What surprised me about the response to my Facebook post (on which 9 people over a total of over 80 comments) was that it quickly came to focus on questions of polity, specifically about the relative merits of Congregational and Presbyterian ecclesial practice (almost nothing was offered about the ecclesiological foundations of these two polities which is disappointing but unsurprising).
Some (one suspects from larger churches) argued that the best course of action was to free the most vigorous of our fellowships from the denomination by a move towards either a Congregationalist polity like that of the Baptists or towards full independency for these churches (presumably by adopting a more permissive attitude towards congregations that wish to secede fully or partially from the denomination, a proposal I have heard made before).

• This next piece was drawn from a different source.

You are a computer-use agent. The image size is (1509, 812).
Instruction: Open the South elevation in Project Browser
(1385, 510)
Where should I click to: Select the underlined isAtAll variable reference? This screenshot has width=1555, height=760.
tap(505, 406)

Others vigorously rejected any weakening of our, effectively, Presbyterian polity, and indeed voiced the desire to strengthen our Presbyterian identity, which is currently very much diminished by the lack of Presbyteries. Synods stand in place of a Presbyterial structure but they are totally ineffective in this role (in my view) because they are too big and don’t meet often enough to allow the development of the mutual knowledge and accountability Presbyterianism is intended to embody.

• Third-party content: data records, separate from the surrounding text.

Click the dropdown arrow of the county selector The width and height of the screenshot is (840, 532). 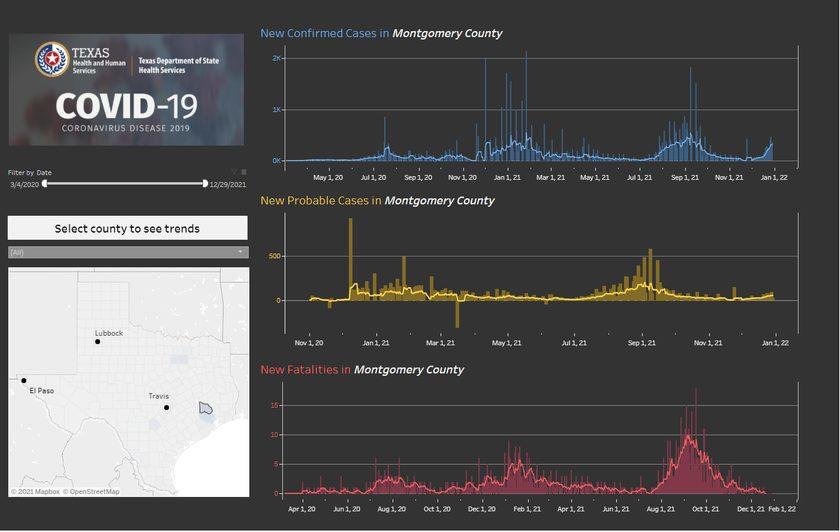[241, 252]
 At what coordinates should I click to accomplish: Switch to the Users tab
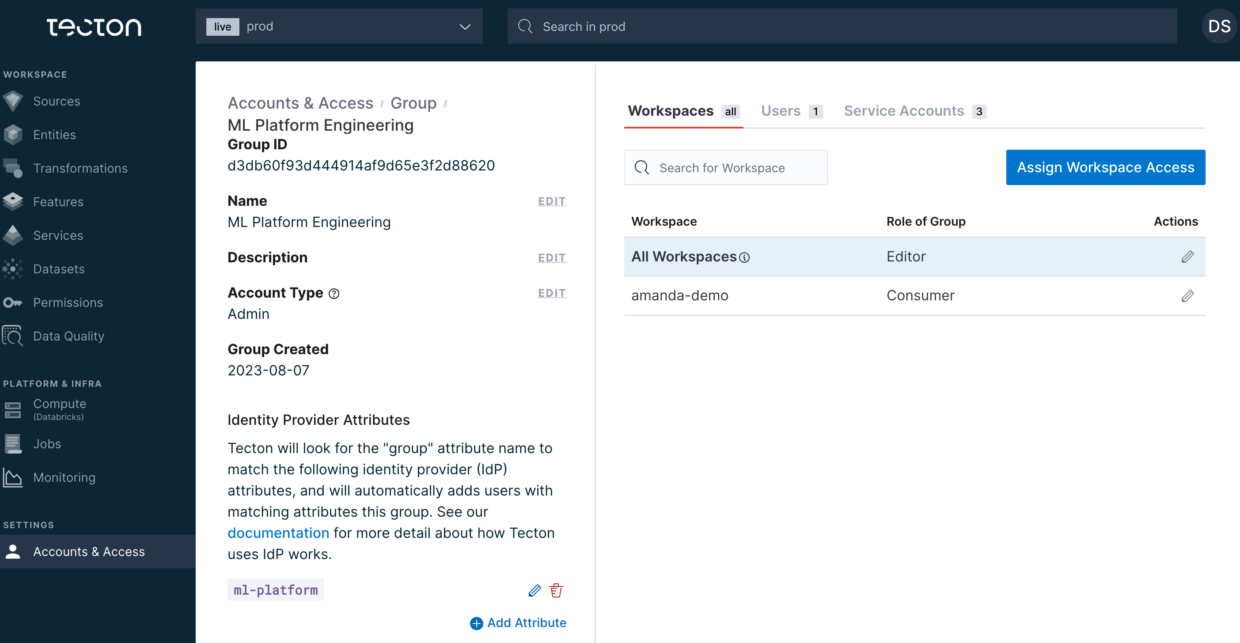coord(781,111)
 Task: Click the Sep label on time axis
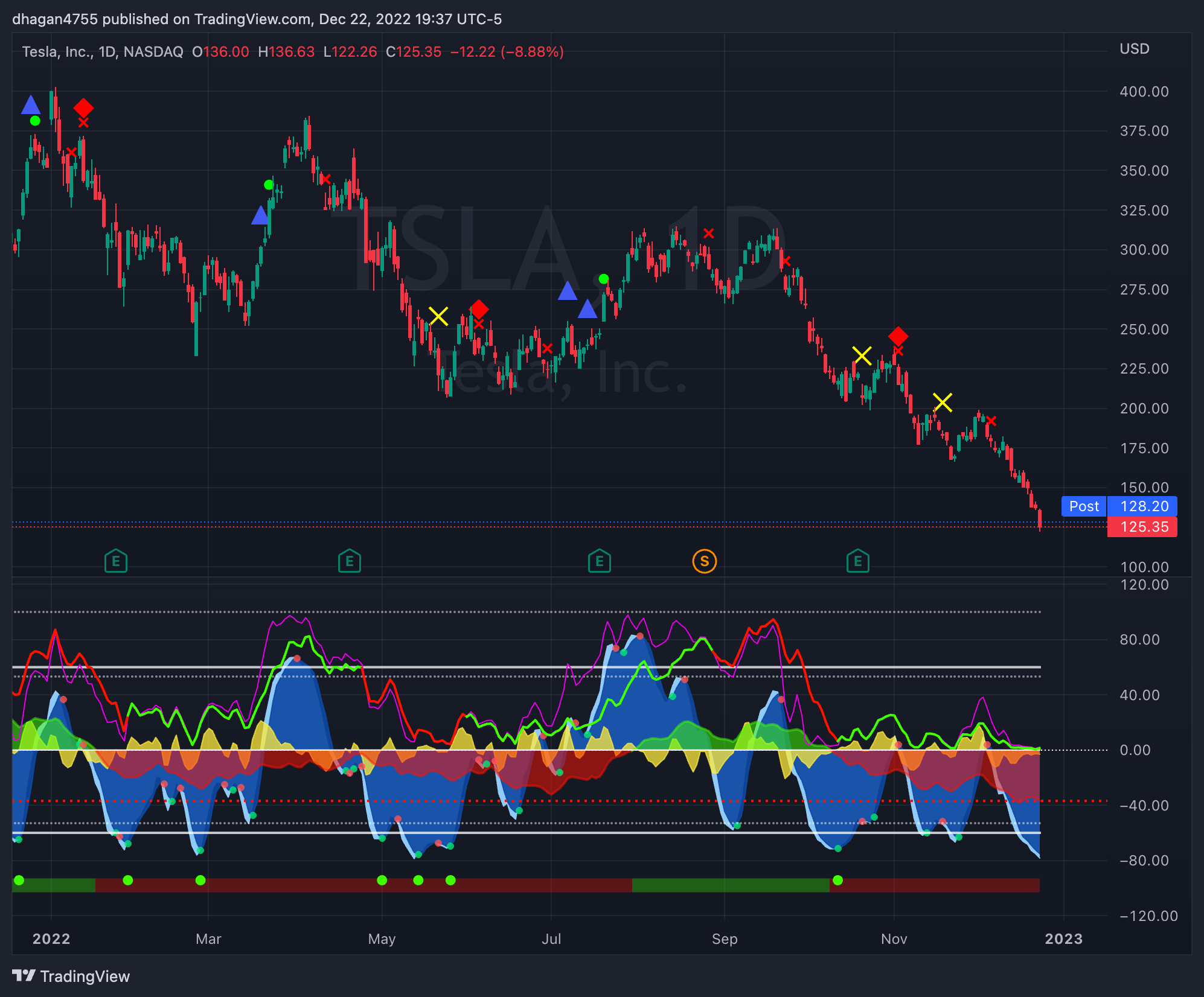point(724,938)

This debate reflects a deep incoherence in our denomination that is, as so many things are, at once a strength and a weakness. It has allowed us to manage and live with deep differences on a range of matters without dividing (infant baptism and attitudes to human sexuality are two obvious lines of division but there are many more) and that is, in my view, a good thing. The price we pay, though, is that we have no way to explore and decide anything that is at all difficult. Our decision making structures can’t really build true consensus in the way that is required for any genuine process of conciliar discernment of the Spirit’s leading. We describe ourselves as a conciliar church but I would suggest that we are, in point of fact, a bureaucratic denomination in which all real decisions are taken by committees which are largely self-selecting. These decisions in turn can’t lead to any real change in the denomination as a whole because they command insufficient support and legitimacy across it. They are either ignored are overturned (as all recent central initiatives demonstrate).
Thus we both need to take some really fundamental decisions at denominational level and are structurally incapable of doing so, That’s why we need to talk about polity, not as a dry and abstract discussion of organisational structure, but a living and deeply theological and theocentric conversation about how we communally are to seek God’s will for us. Is God’s will found, as Congregationalists have always believed, in a local, gathered covenant community, or is it rather found, as Presbyterians have always believed, in the Church as an expression of some larger community? (Where the legitimacy of that corporate Church derives from in dissenting Presbyterianism is a problem, although one that can be solved through Confessional loyalty.)
At any rate I am afraid that the contradiction between Congregational and Presbyterian ecclesiologies may have to faced squarely if we are do anything other than grimly delay the inevitable.